My classmates were still lucky. There are many schools where teachers completely skip the lesson, even if questions on it might appear in the exams.
This hypocritical aversion, in a country that has the largest population in the world, is exactly what Super Subbu takes aim at with its satire.
The Makhipur Saga
Makhipur is a village in Telangana whose men hate the very idea of sex education. They are proud of their virility, compete over how many children they have fathered, and see women as little more than instruments of sexual gratification.
So it is only natural to them that anyone trying to teach the villagers, particularly the women, about exercising their sexual rights is treated as an enemy, beaten up and driven away.
Makhipur is in dire need of a new sex education officer.
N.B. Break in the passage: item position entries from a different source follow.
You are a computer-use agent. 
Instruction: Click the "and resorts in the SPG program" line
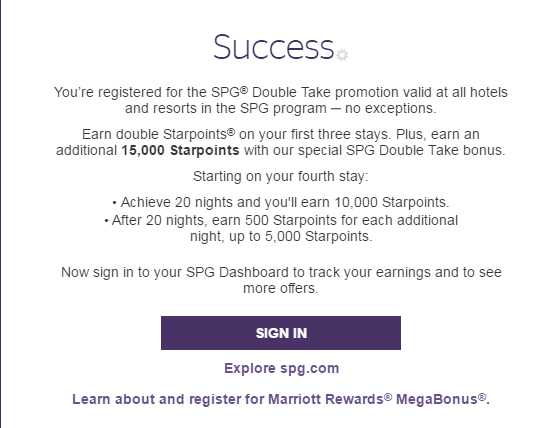[281, 108]
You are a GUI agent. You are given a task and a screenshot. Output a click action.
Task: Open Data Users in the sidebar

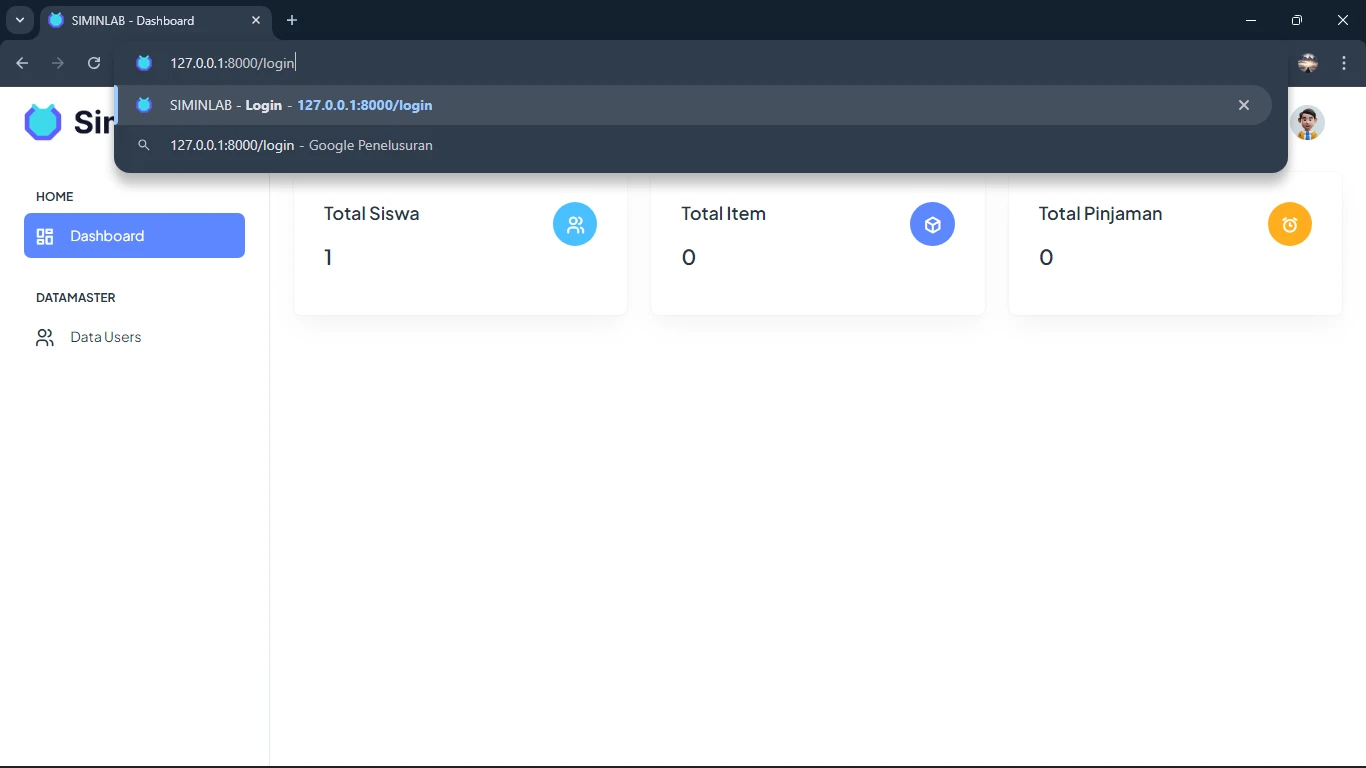pyautogui.click(x=105, y=337)
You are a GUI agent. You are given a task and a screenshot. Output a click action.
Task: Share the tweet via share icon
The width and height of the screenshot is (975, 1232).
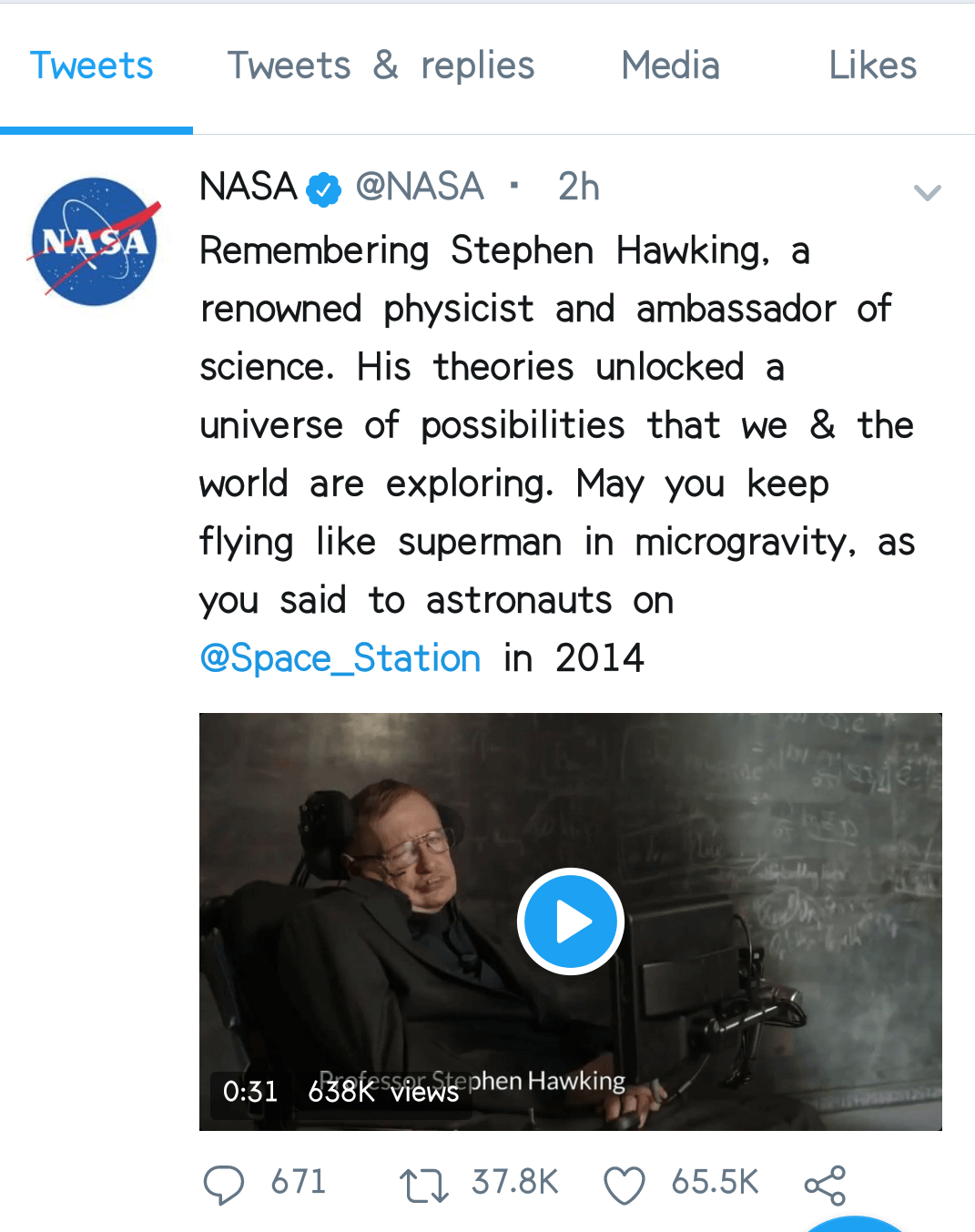[825, 1186]
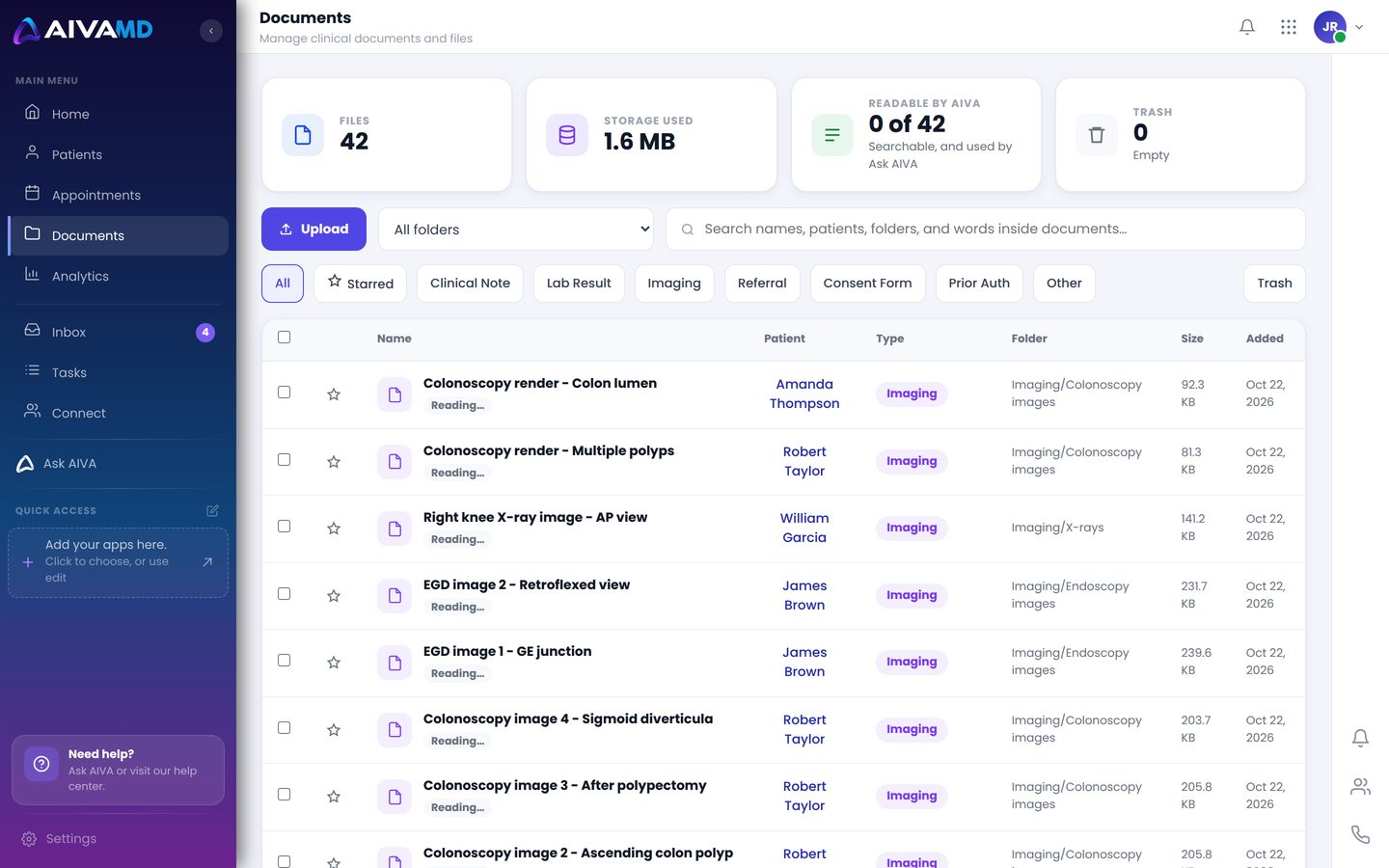Tick the select-all checkbox in table header
This screenshot has width=1389, height=868.
tap(284, 338)
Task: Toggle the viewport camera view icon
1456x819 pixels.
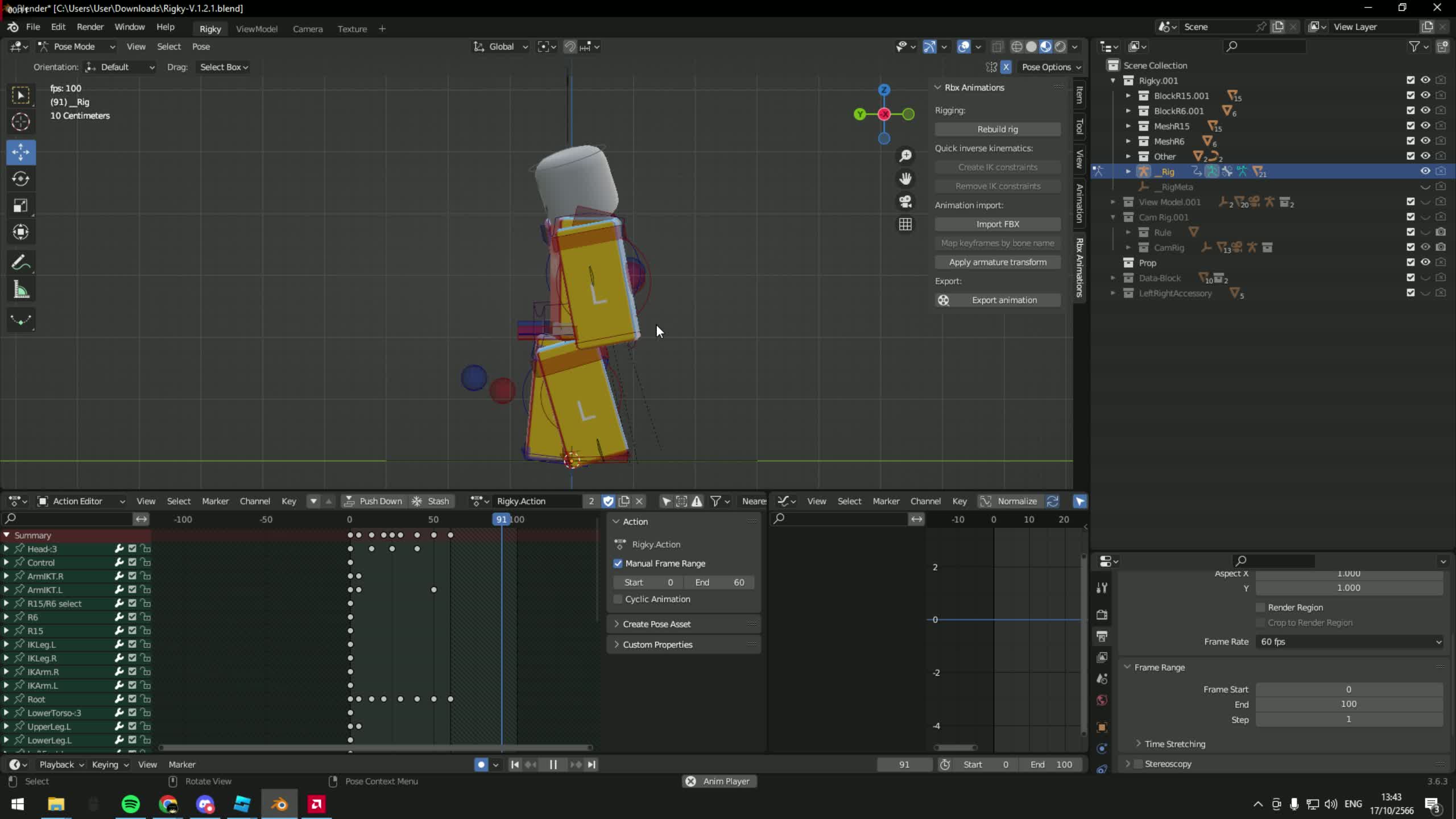Action: tap(905, 202)
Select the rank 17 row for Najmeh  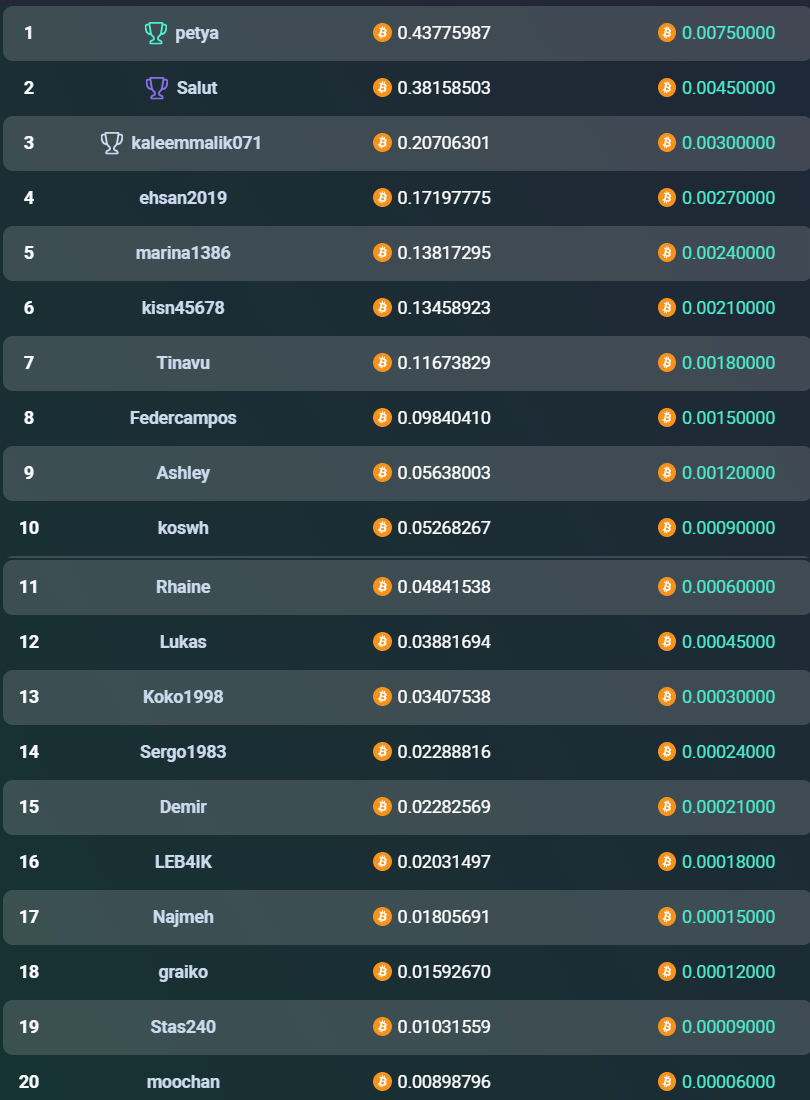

But what happens when the next man to arrive is himself clueless about sex, having been sexually repressed since his teenage years by his tyrannical father?
Meet Subbu (Sundeep Kishan), whose life has been controlled by his nana Kukkuteshwar (Murali Sharma), who scolds him for everything, from his temporary teaching job and lack of ambition to even trying to spend intimate time with his fiancée Divya (Manasa Choudhary).
Kukkuteshwar, despite being a retired headmaster, exemplifies how the aversion towards sex education isn’t just a rural problem; it persists in educated, upper-caste urban households as well.
When Subbu’s job at a local school is at risk after an inspection goes wrong in his class, he reluctantly takes up the post of sex education officer in Makhipur without understanding the perils that await him. He, of course, informs neither his family nor Divya about the true nature of his job as he travels to the village for what is supposed to be a six-month assignment.
His arrival is met, unsurprisingly, with hostility from the male villagers, and his ‘classroom’ turns out to be nothing but an abandoned, dilapidated train bogie in the middle of nowhere, which couples use for some private time.
The place has no network coverage except for one tiny spot where you can catch a signal, and naturally, you have to pay money to access it.
Subbu does have a handy neck brace-wearing assistant, Kantha (Getup Srinu), to help him with his lessons, and he is thankfully saved from the villagers’ wrath when the district administration announces that Makhipur will receive a water tank only if Subbu completes his sex education programme.
A Farcical Approach To Storytelling
You cannot miss the vibe of TVF shows like Panchayat and Gram Chikitsalay in Super Subbu.
Just see the setting: A young urban man is transferred to a village for a job he has little interest in, struggles to adjust to rural life, and gradually warms up to the people around him, even finding love along the way.
Where Super Subbu differs is that its humour is far more farcical and loud, in keeping with Telugu cinema’s approach to comedy. The male villagers are intentionally portrayed as boorish and dim-witted, there are jokes about a character’s short stature, and a few gags are stretched longer than necessary. Those portions didn’t quite work for me.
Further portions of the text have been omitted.